General characteristics
- Class & type: F-22P Zulfiquar-class frigate
- Displacement: 2,500 tonnes (standard); 3,144 tonnes (full load);
- Length: 123.2 m (404 ft 2 in)
- Beam: 13.8 m (45 ft 3 in)
- Draught: 3.76 m (12 ft 4 in)
- Propulsion: CODAD (Combined Diesel and Diesel); 2 × Tognum MTU 12V 1163 TB 83 at 10.5 MW; 2 × MTU cruise diesels at 6.6 MW;
- Speed: 29 kn (54 km/h) maximum
- Range: 4,000 nmi (7,400 km)
- Complement: 215, 15 officers and 200 enlists.

### Activity A:
Rewrite the frigate specifications, starting "General characteristics," as one short paragraph that keeps the main figures.
### Activity B:
According to the frigate specifications, what is the ship's maximum speed?
### Activity C:
List every hull dimension given in the frigate specifications, with its metric value.

### Supplied material:
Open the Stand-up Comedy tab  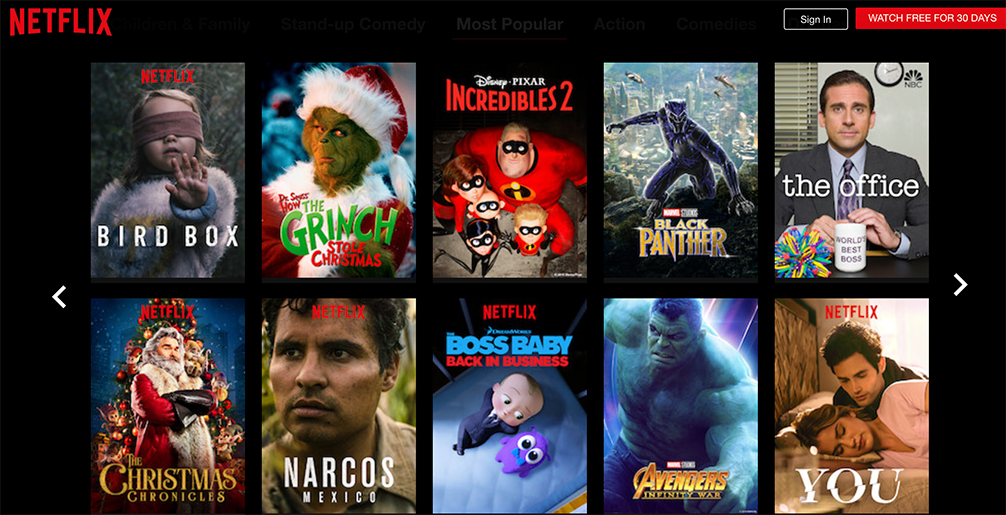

### Exercise answer A:
The F-22P Zulfiquar-class frigate displaces 2,500 tonnes standard and 3,144 tonnes at full load. It is 123.2 m long, with a 13.8 m beam and a 3.76 m draught. Its CODAD propulsion combines two Tognum MTU 12V 1163 TB 83 diesels at 10.5 MW with two MTU cruise diesels at 6.6 MW. It reaches 29 kn (54 km/h) and has a range of 4,000 nmi (7,400 km). It carries a complement of 215: 15 officers and 200 enlisted.

### Exercise answer B:
29 kn (54 km/h).

### Exercise answer C:
- Length: 123.2 m
- Beam: 13.8 m
- Draught: 3.76 m